I started some participation (mainly in blog) in related threads, so eventually,
when first syslet patch was created, I was in Cc list and started to analyze
patchset (both in blog without political correctness, and in mail lists with one).
Now we have following things:
- Ingo-scheduler-god is for his threadlet/syslet model, but agree, that kevents can be superior
in some aspects.
- Linus-linux-god is against me at all, mainly because we are doing purely theoretical
even scholastic masturbation about events vs. execution context (read his mail to David Miller,
where he argues that it is idiotic to think about network as AIO model, I will return to that item soon,
it is too fun to talk with Linus using his words).
As you can see, Linus and Ingo (and a lot of other hackers) talk about kevent and events vs. context
in general.
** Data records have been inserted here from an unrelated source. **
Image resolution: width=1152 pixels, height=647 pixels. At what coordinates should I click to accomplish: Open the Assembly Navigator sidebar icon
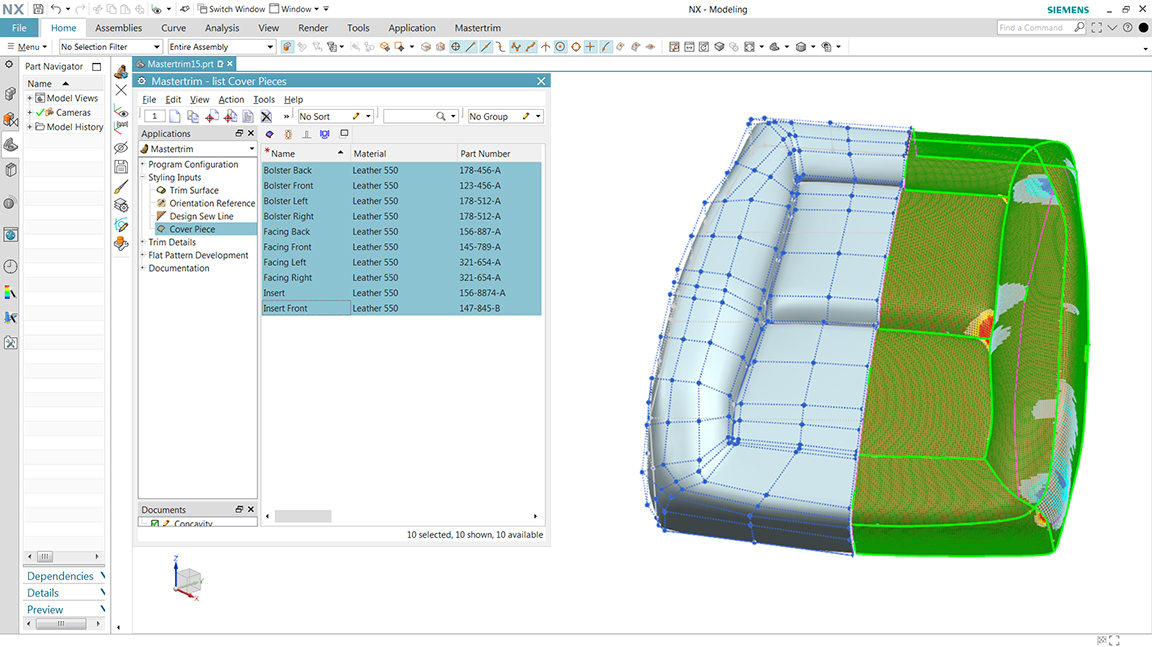(10, 93)
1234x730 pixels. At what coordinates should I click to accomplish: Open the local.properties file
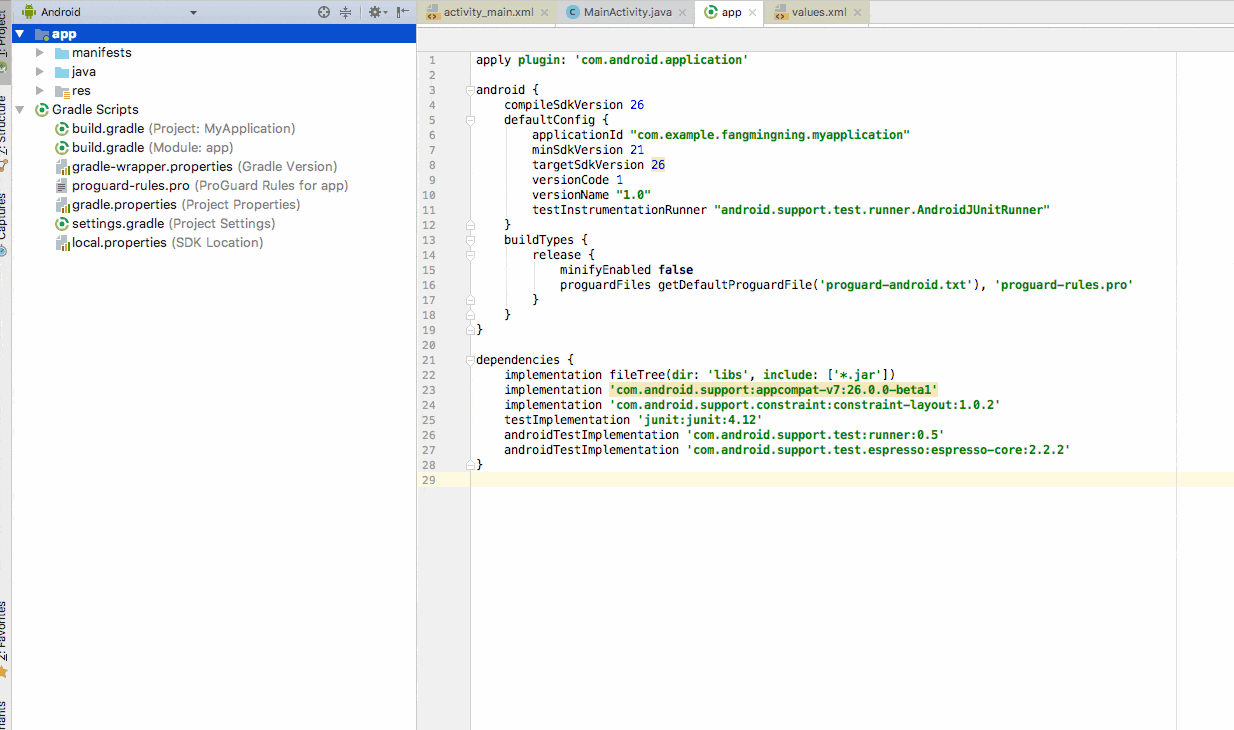click(119, 243)

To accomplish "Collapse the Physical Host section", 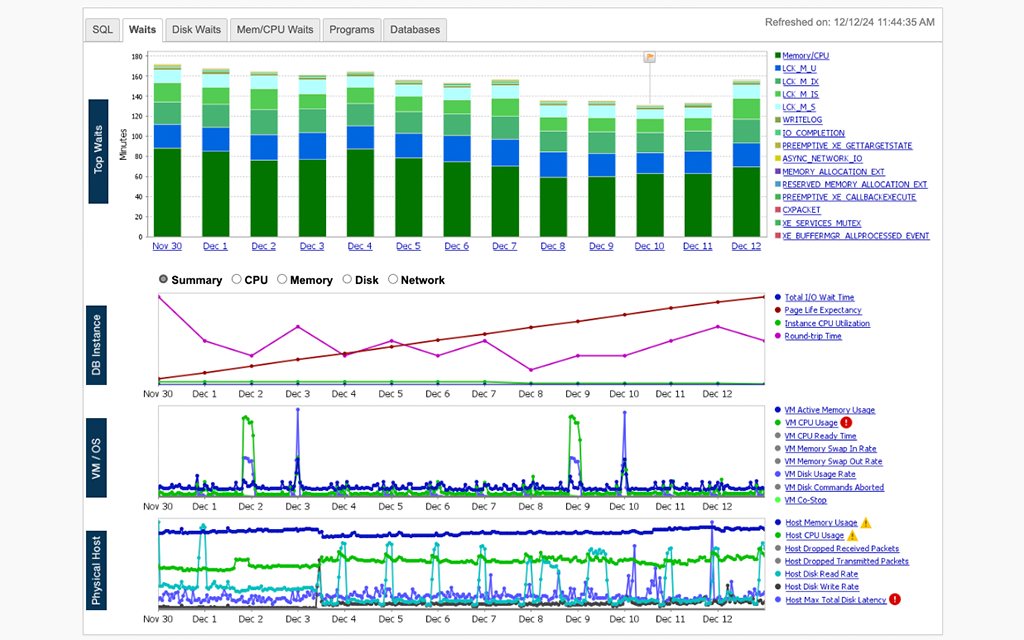I will (x=97, y=570).
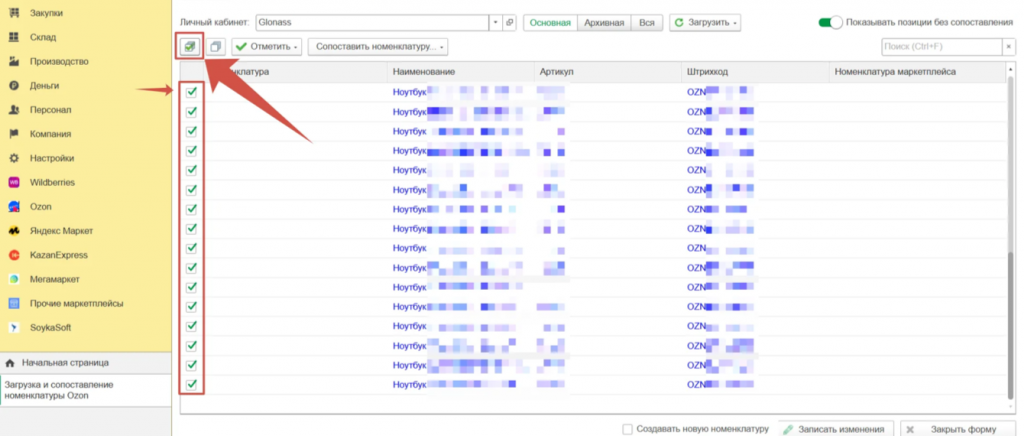Click the Поиск search field
The width and height of the screenshot is (1024, 436).
940,47
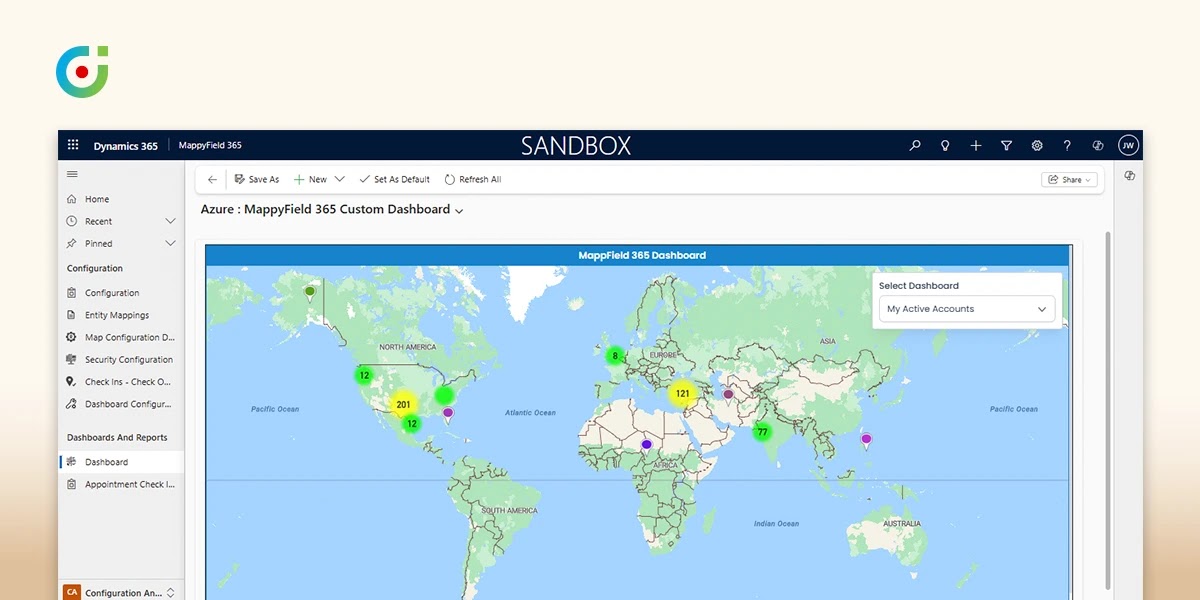This screenshot has width=1200, height=600.
Task: Click the yellow 201 map cluster
Action: [403, 405]

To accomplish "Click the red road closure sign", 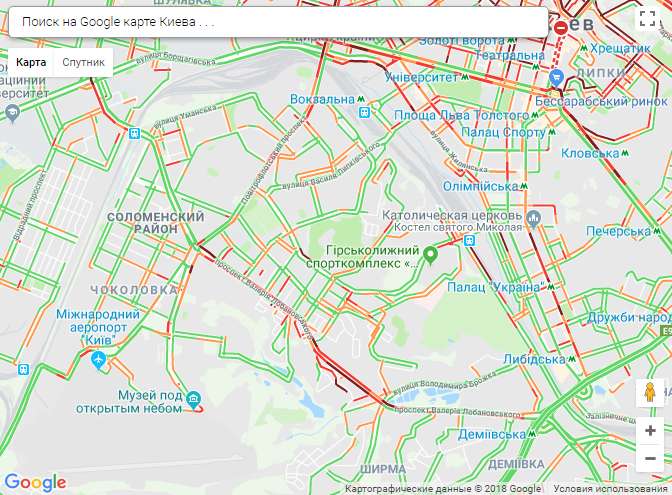I will [x=561, y=28].
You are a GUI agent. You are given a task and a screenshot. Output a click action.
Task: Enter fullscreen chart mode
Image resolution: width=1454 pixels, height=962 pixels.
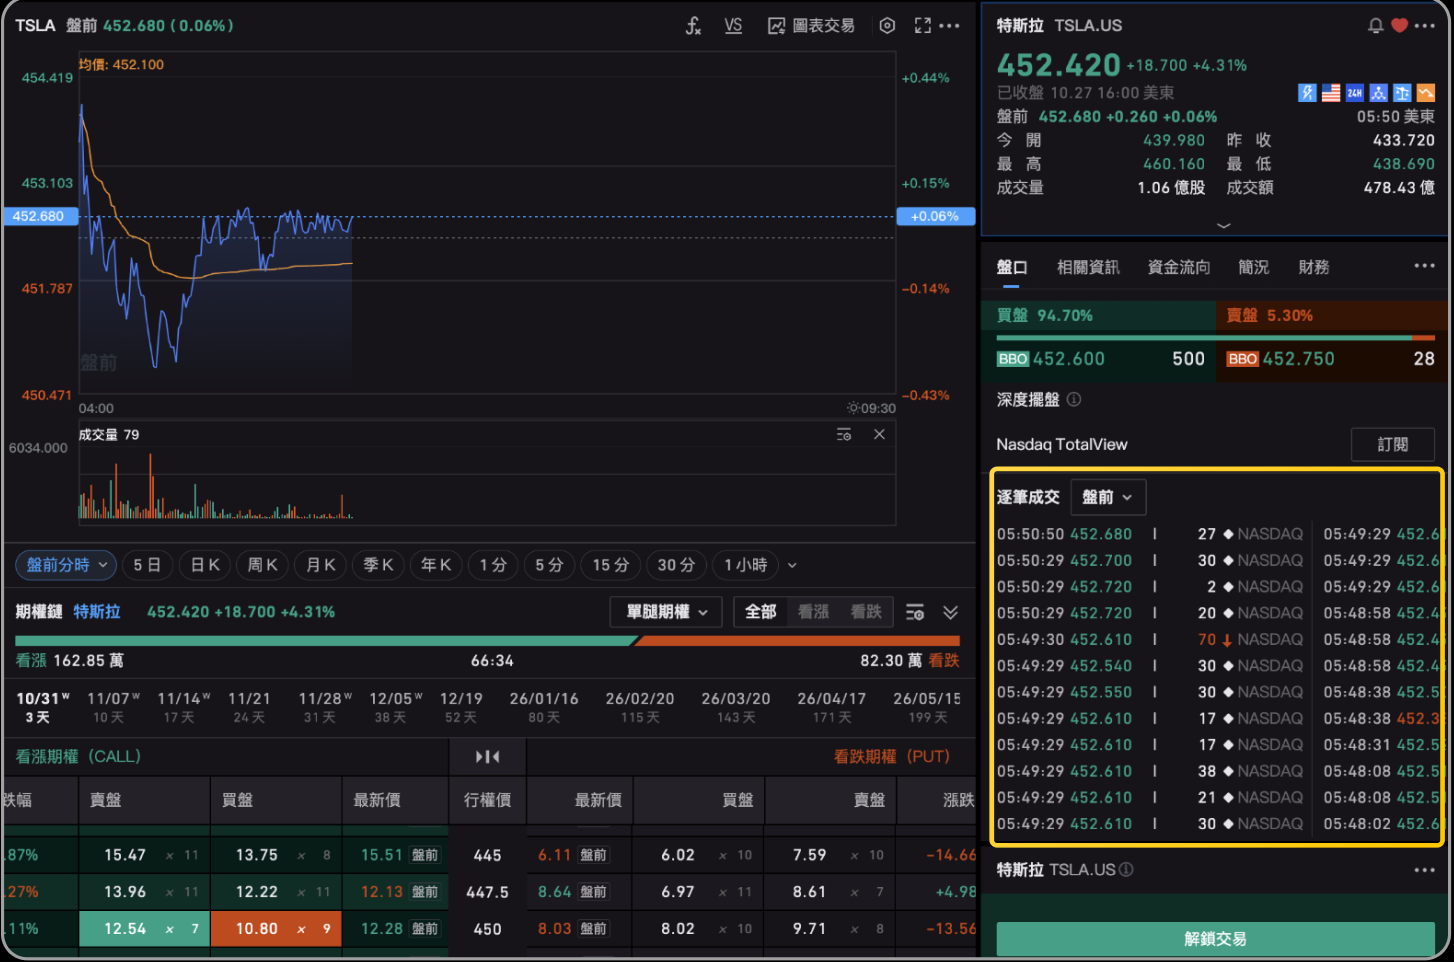click(922, 26)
It is good and interesting even not because kevent is discussed.
And it is challenging!
Heh, things has ended up with complete fight against kevent.
Ingo Molnar wrote:
conclusion: currently i dont see a compelling need for the kevents
subsystem. epoll is a pretty nice API and it covers most of the event
sources and nicely builds upon our existing poll() infrastructure.
I need to say, that I have not ran any tests yet, since my Intel Core2 test machine
has x86_64 distro, and I can not download new distro du to bandwidth limitation, and
my via epia machine still compiles a tree...
So, right now I'm cooking up a tree which includes both kevent and syslet/threadlet
patches to test kevent/epoll/threadlet. I will do it on couple of my test machines:
via epia (1ghz, 256mb of ram, 100mbit ethernet) and Intel Core2 CPU (2.40GHz, 2gb of ram,
gigabit ethernet). Client will be 'ab' on my desktop Intel Core Duo 3.7 Ghz
test machine with gigabit ethernet.
So, stay tuned - if I will complete all setup before I go climbing (and wine will not end),
I will post all results here (even if kevent will shitassly suck).
Meanwhile on x86_64 several runs of the same
ab -c8000 -n80000 http://192.168.0.48/
kevent 8447.78
5248.45
4792.66
4689.78
4978.08
5207.60
epoll 4572.20
5024.89
4580.57
4800.19
4708.29
Even in median kevent is faster than epoll.
And some times it is about two times faster.